Exercise aim →
Please repeat exactly the line containing "Instruction: Delete the" and each line after it in the records below, through the last.

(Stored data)

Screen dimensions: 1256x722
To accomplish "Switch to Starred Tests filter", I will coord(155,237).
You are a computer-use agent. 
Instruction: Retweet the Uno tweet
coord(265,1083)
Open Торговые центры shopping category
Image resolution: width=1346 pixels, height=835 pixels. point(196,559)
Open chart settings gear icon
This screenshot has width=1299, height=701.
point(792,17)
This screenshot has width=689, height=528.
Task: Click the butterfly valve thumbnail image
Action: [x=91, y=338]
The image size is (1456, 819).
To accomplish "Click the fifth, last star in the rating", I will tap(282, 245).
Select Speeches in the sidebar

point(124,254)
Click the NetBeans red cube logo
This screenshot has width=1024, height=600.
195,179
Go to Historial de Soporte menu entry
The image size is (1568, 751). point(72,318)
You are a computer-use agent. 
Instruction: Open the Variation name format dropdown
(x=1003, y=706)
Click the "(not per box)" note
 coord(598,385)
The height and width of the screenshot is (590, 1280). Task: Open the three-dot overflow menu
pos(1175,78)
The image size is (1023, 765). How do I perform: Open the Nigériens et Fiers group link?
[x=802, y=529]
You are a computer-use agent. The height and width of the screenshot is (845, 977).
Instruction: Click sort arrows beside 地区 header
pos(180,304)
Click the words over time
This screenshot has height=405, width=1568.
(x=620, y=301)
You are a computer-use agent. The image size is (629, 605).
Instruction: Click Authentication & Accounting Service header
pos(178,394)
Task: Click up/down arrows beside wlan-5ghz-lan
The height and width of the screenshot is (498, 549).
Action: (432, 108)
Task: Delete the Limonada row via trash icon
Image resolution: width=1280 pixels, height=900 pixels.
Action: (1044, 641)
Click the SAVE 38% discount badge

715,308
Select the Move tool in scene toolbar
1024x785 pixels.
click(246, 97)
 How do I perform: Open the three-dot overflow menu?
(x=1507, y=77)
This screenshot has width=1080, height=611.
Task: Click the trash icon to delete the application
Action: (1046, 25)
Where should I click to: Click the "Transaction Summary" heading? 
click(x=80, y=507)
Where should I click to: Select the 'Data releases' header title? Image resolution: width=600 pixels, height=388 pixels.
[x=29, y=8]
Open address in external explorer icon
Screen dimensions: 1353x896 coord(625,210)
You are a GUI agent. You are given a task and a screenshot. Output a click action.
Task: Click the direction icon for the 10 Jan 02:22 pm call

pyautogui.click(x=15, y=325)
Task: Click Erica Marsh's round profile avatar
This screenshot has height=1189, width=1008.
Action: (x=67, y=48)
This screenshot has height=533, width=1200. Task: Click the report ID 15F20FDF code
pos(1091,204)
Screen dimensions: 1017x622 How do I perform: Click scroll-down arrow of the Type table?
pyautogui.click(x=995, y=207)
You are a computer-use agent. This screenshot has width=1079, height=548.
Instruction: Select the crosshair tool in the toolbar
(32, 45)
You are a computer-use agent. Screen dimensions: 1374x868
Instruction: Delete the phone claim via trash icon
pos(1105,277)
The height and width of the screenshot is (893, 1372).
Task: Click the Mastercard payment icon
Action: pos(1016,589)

Exercise output →
Instruction: Delete the phone claim via trash icon
pos(1105,277)
The height and width of the screenshot is (893, 1372).
Task: Click the Mastercard payment icon
Action: pos(1016,589)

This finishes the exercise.